GNN at the Edge: Cost-Efficient Graph Neural Network Processing over
Distributed Edge Servers
- URL: http://arxiv.org/abs/2210.17281v1
- Date: Mon, 31 Oct 2022 13:03:16 GMT
- Title: GNN at the Edge: Cost-Efficient Graph Neural Network Processing over
Distributed Edge Servers
- Authors: Liekang Zeng, Chongyu Yang, Peng Huang, Zhi Zhou, Shuai Yu, Xu Chen
- Abstract summary: Graph Neural Networks (GNNs) are still under exploration, presenting a stark disparity to its broad edge adoptions.
This paper studies the cost optimization for distributed GNN processing over a multi-tier heterogeneous edge network.
We show that our approach achieves superior performance over de facto baselines with more than 95.8% cost eduction in a fast convergence speed.
- Score: 24.109721494781592
- License: http://arxiv.org/licenses/nonexclusive-distrib/1.0/
- Abstract: Edge intelligence has arisen as a promising computing paradigm for supporting
miscellaneous smart applications that rely on machine learning techniques.

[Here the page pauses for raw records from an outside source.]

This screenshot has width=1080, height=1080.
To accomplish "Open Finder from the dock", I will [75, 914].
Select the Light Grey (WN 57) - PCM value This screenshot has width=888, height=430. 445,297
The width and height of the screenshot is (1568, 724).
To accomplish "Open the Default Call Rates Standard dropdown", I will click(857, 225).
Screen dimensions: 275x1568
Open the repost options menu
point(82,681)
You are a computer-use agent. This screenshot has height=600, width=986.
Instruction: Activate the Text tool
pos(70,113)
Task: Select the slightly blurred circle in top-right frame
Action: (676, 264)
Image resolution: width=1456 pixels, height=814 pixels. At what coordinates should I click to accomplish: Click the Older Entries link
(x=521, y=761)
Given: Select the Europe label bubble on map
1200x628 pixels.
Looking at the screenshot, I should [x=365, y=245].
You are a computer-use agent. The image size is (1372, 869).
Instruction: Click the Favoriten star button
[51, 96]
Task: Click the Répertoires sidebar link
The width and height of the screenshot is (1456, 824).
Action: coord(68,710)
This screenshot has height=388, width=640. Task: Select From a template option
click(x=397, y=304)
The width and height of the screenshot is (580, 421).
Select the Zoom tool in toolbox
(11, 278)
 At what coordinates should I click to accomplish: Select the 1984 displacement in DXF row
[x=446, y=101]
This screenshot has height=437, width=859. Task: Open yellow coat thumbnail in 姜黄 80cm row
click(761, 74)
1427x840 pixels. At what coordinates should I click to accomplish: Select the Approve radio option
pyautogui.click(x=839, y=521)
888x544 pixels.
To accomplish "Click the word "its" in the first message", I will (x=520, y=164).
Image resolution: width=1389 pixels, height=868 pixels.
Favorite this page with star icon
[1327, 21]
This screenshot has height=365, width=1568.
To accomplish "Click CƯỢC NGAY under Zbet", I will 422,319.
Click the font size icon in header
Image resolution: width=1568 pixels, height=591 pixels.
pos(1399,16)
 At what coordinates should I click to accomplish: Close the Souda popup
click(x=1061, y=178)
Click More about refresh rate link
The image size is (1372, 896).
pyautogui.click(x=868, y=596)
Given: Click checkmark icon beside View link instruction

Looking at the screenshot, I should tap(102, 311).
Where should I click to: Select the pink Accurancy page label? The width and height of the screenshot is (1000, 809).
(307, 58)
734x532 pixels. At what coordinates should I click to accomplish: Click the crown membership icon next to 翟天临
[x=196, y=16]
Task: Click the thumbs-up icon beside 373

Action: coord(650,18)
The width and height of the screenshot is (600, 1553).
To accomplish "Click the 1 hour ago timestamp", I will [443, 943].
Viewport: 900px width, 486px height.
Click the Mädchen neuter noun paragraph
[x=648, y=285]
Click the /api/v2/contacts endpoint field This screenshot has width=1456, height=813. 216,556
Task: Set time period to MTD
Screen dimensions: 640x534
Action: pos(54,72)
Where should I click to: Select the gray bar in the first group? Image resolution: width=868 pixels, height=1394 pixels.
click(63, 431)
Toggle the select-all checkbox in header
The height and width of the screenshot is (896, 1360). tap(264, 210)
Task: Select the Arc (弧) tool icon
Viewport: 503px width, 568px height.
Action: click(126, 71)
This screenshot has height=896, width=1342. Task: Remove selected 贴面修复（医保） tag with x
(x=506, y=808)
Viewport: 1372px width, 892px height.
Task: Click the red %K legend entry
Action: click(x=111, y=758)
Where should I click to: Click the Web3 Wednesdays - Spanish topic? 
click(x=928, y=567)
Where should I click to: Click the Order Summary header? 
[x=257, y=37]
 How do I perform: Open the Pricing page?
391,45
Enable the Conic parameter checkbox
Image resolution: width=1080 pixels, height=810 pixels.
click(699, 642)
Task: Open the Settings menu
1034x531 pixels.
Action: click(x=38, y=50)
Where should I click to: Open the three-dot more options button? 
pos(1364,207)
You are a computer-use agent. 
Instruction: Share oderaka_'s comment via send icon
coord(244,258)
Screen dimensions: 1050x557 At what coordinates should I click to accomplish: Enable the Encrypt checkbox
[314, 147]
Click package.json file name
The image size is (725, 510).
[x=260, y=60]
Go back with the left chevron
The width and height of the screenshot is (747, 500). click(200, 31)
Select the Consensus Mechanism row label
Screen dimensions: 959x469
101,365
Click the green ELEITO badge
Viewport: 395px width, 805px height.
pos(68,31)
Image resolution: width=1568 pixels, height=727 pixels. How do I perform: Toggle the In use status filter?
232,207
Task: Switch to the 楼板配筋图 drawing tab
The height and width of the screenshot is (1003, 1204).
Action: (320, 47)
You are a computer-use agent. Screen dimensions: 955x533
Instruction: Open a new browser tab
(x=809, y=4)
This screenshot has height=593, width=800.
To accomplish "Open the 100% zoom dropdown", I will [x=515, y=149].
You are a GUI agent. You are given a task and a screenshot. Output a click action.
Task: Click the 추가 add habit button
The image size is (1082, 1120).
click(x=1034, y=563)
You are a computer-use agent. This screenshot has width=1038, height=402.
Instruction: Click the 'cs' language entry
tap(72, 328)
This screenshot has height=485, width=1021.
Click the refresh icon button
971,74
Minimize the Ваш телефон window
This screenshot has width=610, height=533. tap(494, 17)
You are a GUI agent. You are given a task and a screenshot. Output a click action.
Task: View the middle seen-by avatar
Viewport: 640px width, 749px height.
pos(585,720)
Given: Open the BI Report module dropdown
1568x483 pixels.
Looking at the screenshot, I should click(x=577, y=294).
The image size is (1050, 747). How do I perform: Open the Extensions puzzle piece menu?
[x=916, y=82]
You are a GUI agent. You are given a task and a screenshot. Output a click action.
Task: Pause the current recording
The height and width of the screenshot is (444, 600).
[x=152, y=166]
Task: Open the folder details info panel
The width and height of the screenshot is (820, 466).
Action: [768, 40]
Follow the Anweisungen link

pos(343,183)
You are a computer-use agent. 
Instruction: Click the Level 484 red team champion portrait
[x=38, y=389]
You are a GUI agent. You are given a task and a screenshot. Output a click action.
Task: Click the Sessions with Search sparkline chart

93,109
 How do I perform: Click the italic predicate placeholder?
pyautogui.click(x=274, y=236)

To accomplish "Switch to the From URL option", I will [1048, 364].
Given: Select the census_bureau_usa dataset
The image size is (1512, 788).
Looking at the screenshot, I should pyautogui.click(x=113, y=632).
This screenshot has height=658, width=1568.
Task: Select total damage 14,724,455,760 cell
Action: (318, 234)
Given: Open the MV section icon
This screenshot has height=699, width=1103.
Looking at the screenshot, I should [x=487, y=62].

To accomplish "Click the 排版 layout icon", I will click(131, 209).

While the community has extensively investigated multi-tier edge deployment for
traditional deep learning models (e.g. CNNs, RNNs), the emerging Graph Neural
Networks (GNNs) are still under exploration, presenting a stark disparity to
its broad edge adoptions such as traffic flow forecasting and location-based
social recommendation. To bridge this gap, this paper formally studies the cost
optimization for distributed GNN processing over a multi-tier heterogeneous
edge network. We build a comprehensive modeling framework that can capture a
variety of different cost factors, based on which we formulate a cost-efficient
graph layout optimization problem that is proved to be NP-hard. Instead of
trivially applying traditional data placement wisdom, we theoretically reveal
the structural property of quadratic submodularity implicated in GNN's unique
computing pattern, which motivates our design of an efficient iterative
solution exploiting graph cuts. Rigorous analysis shows that it provides
parameterized constant approximation ratio, guaranteed convergence, and exact
feasibility. To tackle potential graph topological evolution in GNN processing,
we further devise an incremental update strategy and an adaptive scheduling
algorithm for lightweight dynamic layout optimization. Evaluations with
real-world datasets and various GNN benchmarks demonstrate that our approach
achieves superior performance over de facto baselines with more than 95.8% cost
eduction in a fast convergence speed.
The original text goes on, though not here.